The Wall Street brokerage reported third-quarter income, after paying preferred dividends, of $166.1 million, or $1.16 per share, compared with a profit of $432.2 million, or $3.02 per share, in the third quarter of 2006.

Analysts polled by Thomson Financial forecast a profit of $1.78 per share.

As the investment bank with the most exposure to mortgages, Bear Stearns was particularly vulnerable to the crisis in the U.S. credit markets this summer. Revenue from the bank's fixed-income business, which sells products like bonds, fell 88 percent to $117.6 million.

This segment was by far Bear's biggest breadwinner last year, contributing almost 45 percent of the company's revenue in the third quarter of 2006. In this year's third quarter, fixed income contributed less than 10 percent of total revenue.

"Bear's core strength had been in these securities that went bad, and no one wants to deal in this stuff right now," said Axel Merk, manager of the Merk Hard Currency Fund.

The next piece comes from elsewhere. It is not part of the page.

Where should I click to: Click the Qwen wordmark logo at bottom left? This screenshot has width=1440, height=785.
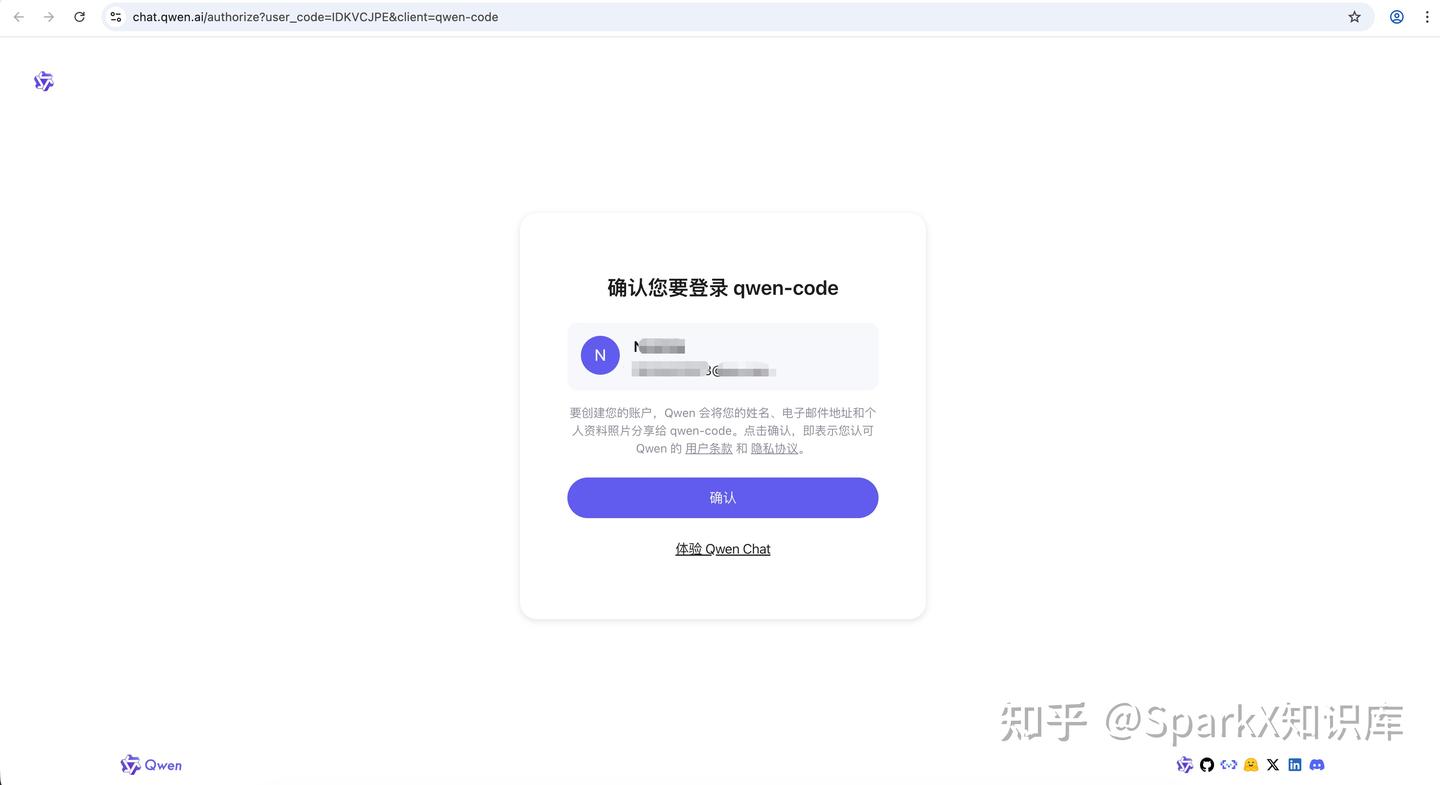click(x=151, y=765)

The company gave little insight into how a unit that booked $945 million in last year's third quarter tumbled so dramatically. Bear said the fixed income segment collected less from its mortgage business, while the value of its portfolio declined.

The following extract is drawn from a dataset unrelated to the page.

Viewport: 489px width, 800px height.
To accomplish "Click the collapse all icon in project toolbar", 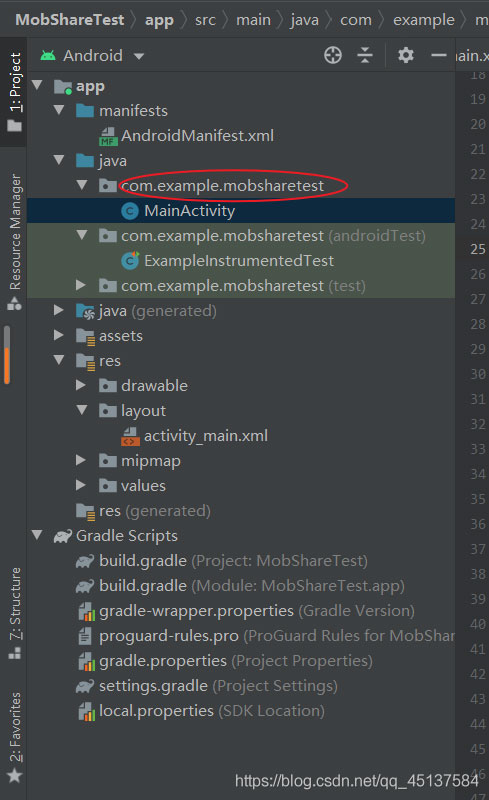I will (365, 55).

This was Bear's worst quarter since 2000.

Stung by decaying credit quality, investors this summer embarked on a flight from risky debt. Demand for many of the investment banks' best-selling products suddenly drained, and the businesses they established to sell and trade these products lost value.

Bear Stearns Chief Executive James E. Cayne in a statement cited "extremely difficult" conditions for markets where investors buy pools of loans.

Gunning For Bear: The Rivals


Bear's Wall Street rivals -- Morgan Stanley, Lehman Brothers Holdings and Goldman Sachs -- recorded accounting charges ranging from $700 million to about $1.5 billion, to account for the effect of the mortgage tumult on their business. Bear did not disclose the size of the hit its investment portfolio took.

One of the highest-profile casualties of the mortgage fallout was a pair of hedge funds managed by Bear Stearns designed to bet on mortgage debt. These funds went bankrupt this summer, which Bear Stearns said ate $200 million out of the company's profit for the third quarter.

Shares of Bear Stearns lost 51 cents to $115.13 in morning trading. The shares closed Wednesday down 29 percent for the year.